Suat, 555 cannot take more than 15V, so 82V is way too high.
Hi Mr Swagatam;
Is it possible to reduce 82V DC to 15V DC by using the above buck or any other converter circuit?
Hi Suat,
Yes it may be possible if the coil, the PWM and the frequency are correctly optimized.
thanks for the support. So should I change the base resistor value and add any resistor before the transistor due to maximum rating of the bc546 and please advice if 555 can tolerate the input 82V.
Hi Suat, BC546 might not be suitable for handling 80v…you can use TIP31C instead, which is rated at 100v…
also initially you can remove the bc557 current limiting stage, and check the results without it.
Hi Sir
I need a buck circuit with wide input voltage from 10 to 120 volts and output of 14volts 10 amps. Request your help with the circuit and Inductor value and capacitor value and switching frequency
Hi Sanjay,
120V is too high, I have a circuit which can handle a maximum of 40 V only.
PWM Solar Battery Charger Circuit
Dear Mr Swagatam.If I want to increase the amperage (to like 10amps) of this boost converter what do i need to do?
Dear Bello, current can be increased by increasing the wire thickness or density, but first verify the proper working of the basic design, only then the upgrade can be implemented.
Please what’s the function of bc546 and the zener 6v.thanks
it is configured as a voltage regulator, for stabilizing the supply to the IC at 6V fixed
Hi Swag, between the bc546 and zener, and 7806 voltage regulator, which is better between the two. Thanks sir
Hi Tolu, 7806 is better but its input voltage is limited to maximum 32V.
I tried this ic 555 buck converter circuit but the the Vout just had 0.25v diff without no variation despite turning the pwm preset. The gate and emitter voltage are thesame. What can I do .thanks
that’s not possible unless you have done some mistake in your connections, I will try to upload a working video of it soon…
Thanks Swag, the buck converter worked. But its configuration is different from that one in simple mppt circuit which I tried but not working. Like I said earlier, the p1 resistance variation is range of 0-236ohms. Any advice to that.
Did you check the procedures which I suggested you earlier by isolating the various stages? disconnect the IC1, IC2 the opamp and the solar panel from each other, confirm the stages separately
I did it, anything less than 10v the ic2 didn’t drive the motor.

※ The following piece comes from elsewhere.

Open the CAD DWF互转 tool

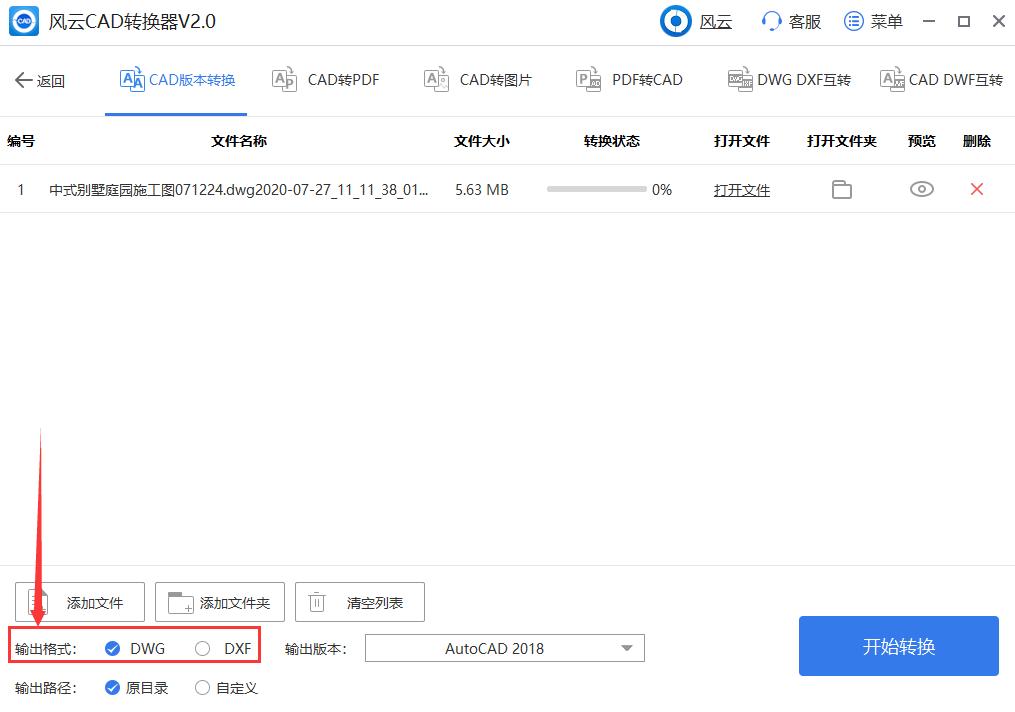[x=940, y=80]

pin#5 of IC 2 is already at 2/3rd Vcc internally, and will able to produce 75% speed on the motor when nothing is applied at pin#5, reducing this level to lower values will proportionately reduce the motor speed…it is a standard IC 555 pwm circuit
you can understand it better by referring to this post
https://www.homemade-circuits.com/constant-torque-dc-motor-speed/
Hello, I changed the tip in the Buck converter to p-channel MOSFET, there was wide variation in the voltage as against the tip with no much difference why varying the pots. Why the transistor not showing difference as to the MOSFET in reference to the Vin.
If your IC works correctly and if you are able to vary the PWM at pin#3 then definitely you will be able to see a varying output through the buck.
did you test the PWM with an oscilloscope? test it with a scope that will prove whether your circuit is working correctly or not.
Please I need a simple dc-dc converter circuit to step down 48v to 12v for my inverter oscillator stage.
search for buck converter in this website, you can use it for the purpose…
I tried this ic 555 buck converter circuit but the the Vout just had 0.25v diff without no variation despite turning the pwm preset. The gate and emitter voltage are thesame. What can I do .thanks
hi, i made the above boost converter circuit for boosting voltage to 5v from a 4v battery. but circuit was boosting upto 50v starting from 12v. so i couldnt get 5v even after trying different inductor combinations and also the calculated duty cycle for my circuit was >20%.
so what might be the solution to get 5v ? also whn i replaced trnsr with fet(irf 540) it was not switching so ive a doubt that whether 540 operates at 4v ?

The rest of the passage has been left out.